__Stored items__
↓
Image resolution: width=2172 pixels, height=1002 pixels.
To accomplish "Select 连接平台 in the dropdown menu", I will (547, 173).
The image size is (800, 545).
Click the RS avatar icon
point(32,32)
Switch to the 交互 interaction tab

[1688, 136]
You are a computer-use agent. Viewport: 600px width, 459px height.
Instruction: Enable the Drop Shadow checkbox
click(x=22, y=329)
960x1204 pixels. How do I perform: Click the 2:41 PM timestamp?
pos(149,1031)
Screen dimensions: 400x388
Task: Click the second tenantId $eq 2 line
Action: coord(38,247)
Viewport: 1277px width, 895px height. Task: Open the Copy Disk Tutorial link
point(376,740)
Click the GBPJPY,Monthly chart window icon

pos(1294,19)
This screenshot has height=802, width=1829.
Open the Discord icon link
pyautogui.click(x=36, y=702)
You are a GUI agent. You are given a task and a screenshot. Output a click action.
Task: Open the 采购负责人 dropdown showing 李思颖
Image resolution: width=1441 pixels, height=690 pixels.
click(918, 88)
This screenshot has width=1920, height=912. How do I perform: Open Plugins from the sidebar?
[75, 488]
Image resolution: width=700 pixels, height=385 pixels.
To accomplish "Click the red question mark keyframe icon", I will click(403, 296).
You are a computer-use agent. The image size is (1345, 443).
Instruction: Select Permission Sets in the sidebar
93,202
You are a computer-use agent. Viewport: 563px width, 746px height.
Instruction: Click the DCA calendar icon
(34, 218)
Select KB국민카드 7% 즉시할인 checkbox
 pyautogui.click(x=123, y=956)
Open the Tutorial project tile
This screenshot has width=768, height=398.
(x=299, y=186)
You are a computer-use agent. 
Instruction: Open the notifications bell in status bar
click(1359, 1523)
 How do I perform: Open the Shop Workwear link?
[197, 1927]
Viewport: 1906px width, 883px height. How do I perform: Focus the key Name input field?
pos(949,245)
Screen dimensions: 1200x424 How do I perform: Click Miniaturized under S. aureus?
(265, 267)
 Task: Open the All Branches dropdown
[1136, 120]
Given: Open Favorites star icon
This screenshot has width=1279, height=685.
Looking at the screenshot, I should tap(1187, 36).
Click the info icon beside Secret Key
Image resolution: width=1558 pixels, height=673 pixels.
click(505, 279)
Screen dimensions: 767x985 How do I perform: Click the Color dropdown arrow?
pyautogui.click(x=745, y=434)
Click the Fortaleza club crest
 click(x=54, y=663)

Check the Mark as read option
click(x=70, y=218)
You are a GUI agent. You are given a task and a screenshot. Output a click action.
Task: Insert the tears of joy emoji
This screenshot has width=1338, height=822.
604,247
↑
__TASK DESCRIPTION__
The answer should consist of every entry, repeated word for word.

__EXERCISE RESULT__
Image resolution: width=2172 pixels, height=1002 pixels.
To accomplish "Select 连接平台 in the dropdown menu", I will (547, 173).
The image size is (800, 545).
Click the RS avatar icon
point(32,32)
Switch to the 交互 interaction tab

[1688, 136]
You are a computer-use agent. Viewport: 600px width, 459px height.
Instruction: Enable the Drop Shadow checkbox
click(x=22, y=329)
960x1204 pixels. How do I perform: Click the 2:41 PM timestamp?
pos(149,1031)
Screen dimensions: 400x388
Task: Click the second tenantId $eq 2 line
Action: coord(38,247)
Viewport: 1277px width, 895px height. Task: Open the Copy Disk Tutorial link
point(376,740)
Click the GBPJPY,Monthly chart window icon

pos(1294,19)
This screenshot has height=802, width=1829.
Open the Discord icon link
pyautogui.click(x=36, y=702)
You are a GUI agent. You are given a task and a screenshot. Output a click action.
Task: Open the 采购负责人 dropdown showing 李思颖
Image resolution: width=1441 pixels, height=690 pixels.
click(918, 88)
This screenshot has width=1920, height=912. How do I perform: Open Plugins from the sidebar?
[75, 488]
Image resolution: width=700 pixels, height=385 pixels.
To accomplish "Click the red question mark keyframe icon", I will click(403, 296).
You are a computer-use agent. The image size is (1345, 443).
Instruction: Select Permission Sets in the sidebar
93,202
You are a computer-use agent. Viewport: 563px width, 746px height.
Instruction: Click the DCA calendar icon
(34, 218)
Select KB국민카드 7% 즉시할인 checkbox
 pyautogui.click(x=123, y=956)
Open the Tutorial project tile
This screenshot has width=768, height=398.
(x=299, y=186)
You are a computer-use agent. 
Instruction: Open the notifications bell in status bar
click(1359, 1523)
 How do I perform: Open the Shop Workwear link?
[197, 1927]
Viewport: 1906px width, 883px height. How do I perform: Focus the key Name input field?
pos(949,245)
Screen dimensions: 1200x424 How do I perform: Click Miniaturized under S. aureus?
(265, 267)
 Task: Open the All Branches dropdown
[1136, 120]
Given: Open Favorites star icon
This screenshot has width=1279, height=685.
Looking at the screenshot, I should tap(1187, 36).
Click the info icon beside Secret Key
Image resolution: width=1558 pixels, height=673 pixels.
click(505, 279)
Screen dimensions: 767x985 How do I perform: Click the Color dropdown arrow?
pyautogui.click(x=745, y=434)
Click the Fortaleza club crest
 click(x=54, y=663)

Check the Mark as read option
click(x=70, y=218)
You are a GUI agent. You are given a task and a screenshot. Output a click action.
Task: Insert the tears of joy emoji
This screenshot has width=1338, height=822.
604,247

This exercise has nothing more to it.